The dream was like, only like, 10 – 15 sec. Its still brings fear and pain back to me like, i really felt it or went though it. I was walking to shopper’s close by me and that like 2 miles away but anyway. I was walking across the street (By myself) and when, I was like half way across. I saw a big red truck. (Could been a fire truck but, I dont know) I felt my self in slow-mo and The truck seems to keep getting closer and it was also most on me and I some how, rolled on my back to get out of the truck way and it almost ran me over. I felt the same fear as, when I got hit and looked up at the SUV that, was only 3 feet away from me but, the truck was way closer and it felt huge and I felt like bug size as looking at the truck. No one was there and than, I woke up after it.
Thats it for the dream.
I went out to the fitness room here at my apartments and after this whole things with my leg. I am way more ashamed of my self and looks. I saw how i look in the mirror. I just like, EWWWW. I know, i shouldn’t be like that but, it very hard not too.

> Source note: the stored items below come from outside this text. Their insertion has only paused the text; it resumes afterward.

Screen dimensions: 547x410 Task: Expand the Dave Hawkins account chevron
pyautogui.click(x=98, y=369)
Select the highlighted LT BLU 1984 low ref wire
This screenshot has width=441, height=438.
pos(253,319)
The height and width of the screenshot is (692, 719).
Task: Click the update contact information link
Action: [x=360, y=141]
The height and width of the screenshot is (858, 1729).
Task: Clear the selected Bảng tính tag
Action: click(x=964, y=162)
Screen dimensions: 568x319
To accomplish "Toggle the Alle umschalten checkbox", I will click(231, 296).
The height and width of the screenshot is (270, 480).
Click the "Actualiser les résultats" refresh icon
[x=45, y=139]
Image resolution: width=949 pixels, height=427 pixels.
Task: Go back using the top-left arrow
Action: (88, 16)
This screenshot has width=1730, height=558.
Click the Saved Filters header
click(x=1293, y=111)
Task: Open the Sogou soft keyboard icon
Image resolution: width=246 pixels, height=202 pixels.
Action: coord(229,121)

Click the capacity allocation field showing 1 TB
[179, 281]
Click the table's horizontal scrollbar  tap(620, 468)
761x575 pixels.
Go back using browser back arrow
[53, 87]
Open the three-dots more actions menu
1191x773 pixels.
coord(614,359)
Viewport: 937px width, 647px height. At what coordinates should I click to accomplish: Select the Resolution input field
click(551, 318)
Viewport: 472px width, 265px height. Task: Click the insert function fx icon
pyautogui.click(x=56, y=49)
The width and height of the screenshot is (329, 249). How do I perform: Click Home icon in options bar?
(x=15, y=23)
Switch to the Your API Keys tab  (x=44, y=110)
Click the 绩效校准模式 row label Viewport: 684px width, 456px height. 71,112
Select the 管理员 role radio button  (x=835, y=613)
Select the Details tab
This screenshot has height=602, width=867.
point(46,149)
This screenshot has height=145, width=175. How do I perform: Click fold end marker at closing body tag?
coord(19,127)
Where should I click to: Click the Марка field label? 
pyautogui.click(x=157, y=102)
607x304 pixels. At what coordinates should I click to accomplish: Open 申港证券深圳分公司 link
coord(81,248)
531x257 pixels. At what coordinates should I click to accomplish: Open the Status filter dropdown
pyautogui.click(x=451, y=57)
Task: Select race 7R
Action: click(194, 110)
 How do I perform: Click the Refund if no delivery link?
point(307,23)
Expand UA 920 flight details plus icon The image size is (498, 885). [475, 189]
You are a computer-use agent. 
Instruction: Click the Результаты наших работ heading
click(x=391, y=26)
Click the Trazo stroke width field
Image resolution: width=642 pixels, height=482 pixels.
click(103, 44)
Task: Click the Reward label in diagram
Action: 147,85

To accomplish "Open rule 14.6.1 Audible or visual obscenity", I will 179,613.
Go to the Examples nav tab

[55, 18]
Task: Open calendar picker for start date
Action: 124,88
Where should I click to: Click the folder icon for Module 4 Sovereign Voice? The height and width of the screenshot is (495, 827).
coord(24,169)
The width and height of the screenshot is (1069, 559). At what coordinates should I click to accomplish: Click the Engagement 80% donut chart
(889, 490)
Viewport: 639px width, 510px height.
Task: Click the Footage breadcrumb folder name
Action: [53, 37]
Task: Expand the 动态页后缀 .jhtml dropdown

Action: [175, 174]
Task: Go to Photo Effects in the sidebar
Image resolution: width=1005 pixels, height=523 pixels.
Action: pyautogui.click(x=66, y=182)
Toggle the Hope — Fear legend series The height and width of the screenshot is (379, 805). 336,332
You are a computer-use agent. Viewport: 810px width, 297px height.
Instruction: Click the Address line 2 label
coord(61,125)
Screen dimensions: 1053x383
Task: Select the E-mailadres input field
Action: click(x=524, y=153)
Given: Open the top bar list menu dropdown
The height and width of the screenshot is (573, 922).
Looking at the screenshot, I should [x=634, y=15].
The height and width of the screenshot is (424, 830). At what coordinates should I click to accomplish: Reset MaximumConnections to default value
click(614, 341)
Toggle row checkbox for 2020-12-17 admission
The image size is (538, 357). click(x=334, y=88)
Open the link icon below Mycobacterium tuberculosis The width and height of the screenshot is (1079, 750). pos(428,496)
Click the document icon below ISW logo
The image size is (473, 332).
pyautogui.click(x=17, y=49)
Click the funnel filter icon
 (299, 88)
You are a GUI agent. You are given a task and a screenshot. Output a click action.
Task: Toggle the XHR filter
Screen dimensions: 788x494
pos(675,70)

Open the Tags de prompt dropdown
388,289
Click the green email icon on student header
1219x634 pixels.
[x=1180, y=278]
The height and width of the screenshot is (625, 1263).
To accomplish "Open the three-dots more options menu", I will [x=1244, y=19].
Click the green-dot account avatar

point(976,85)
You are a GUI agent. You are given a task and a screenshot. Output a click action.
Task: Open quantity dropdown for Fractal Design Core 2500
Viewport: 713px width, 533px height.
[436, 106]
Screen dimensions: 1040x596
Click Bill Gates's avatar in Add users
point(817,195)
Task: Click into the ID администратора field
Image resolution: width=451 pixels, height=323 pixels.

I have been lazy on my work outs cus, I having hard time doing these work out alone. I know, I need to still do it but, I can’t do things like this with out a push or help doing it. I feel more ashamed that, i am like this.
Feeling like, I am like 40 or 50 lbs bigger then, i was and I want to be like, 170 but, I am like 230 cus, I can’t do things like, I want too without pain. Sight.